--- GOAL ---
Convert the material into a JSON list of strings, starting at the first line and ending at the line that contains "coord(412,11)", with one string per line and blank lines left out.

--- MATERIALS PROVIDED ---
Begin

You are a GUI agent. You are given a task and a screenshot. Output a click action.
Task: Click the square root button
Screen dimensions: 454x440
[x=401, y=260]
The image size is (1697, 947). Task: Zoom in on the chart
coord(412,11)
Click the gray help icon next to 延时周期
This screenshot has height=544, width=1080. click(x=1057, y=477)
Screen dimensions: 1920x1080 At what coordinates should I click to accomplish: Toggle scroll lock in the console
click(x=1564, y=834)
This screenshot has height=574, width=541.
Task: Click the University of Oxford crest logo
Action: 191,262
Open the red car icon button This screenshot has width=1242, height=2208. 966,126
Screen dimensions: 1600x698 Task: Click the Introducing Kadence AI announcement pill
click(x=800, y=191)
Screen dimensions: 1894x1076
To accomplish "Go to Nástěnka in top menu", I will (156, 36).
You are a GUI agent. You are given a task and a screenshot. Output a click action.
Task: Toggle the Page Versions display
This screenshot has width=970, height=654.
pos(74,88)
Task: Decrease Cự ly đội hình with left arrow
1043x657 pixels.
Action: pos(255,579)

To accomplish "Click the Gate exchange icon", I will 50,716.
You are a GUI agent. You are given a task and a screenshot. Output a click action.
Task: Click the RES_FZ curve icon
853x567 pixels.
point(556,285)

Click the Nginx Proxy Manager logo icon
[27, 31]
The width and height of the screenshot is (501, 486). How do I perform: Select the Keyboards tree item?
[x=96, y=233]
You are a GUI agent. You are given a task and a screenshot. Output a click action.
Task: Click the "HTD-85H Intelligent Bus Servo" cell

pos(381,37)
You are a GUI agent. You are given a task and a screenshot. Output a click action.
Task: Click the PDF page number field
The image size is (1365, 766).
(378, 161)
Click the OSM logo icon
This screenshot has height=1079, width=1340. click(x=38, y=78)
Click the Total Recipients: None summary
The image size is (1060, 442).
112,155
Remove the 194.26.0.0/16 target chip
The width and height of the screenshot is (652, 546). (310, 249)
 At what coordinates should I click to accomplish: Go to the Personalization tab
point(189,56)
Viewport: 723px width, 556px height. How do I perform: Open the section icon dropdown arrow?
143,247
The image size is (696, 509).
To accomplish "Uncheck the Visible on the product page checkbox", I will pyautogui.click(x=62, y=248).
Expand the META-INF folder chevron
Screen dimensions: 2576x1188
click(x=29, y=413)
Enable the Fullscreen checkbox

End

--- SOLVED EXERCISE ---
[
  "You are a GUI agent. You are given a task and a screenshot. Output a click action.",
  "Task: Click the square root button",
  "Screen dimensions: 454x440",
  "[x=401, y=260]",
  "The image size is (1697, 947). Task: Zoom in on the chart",
  "coord(412,11)"
]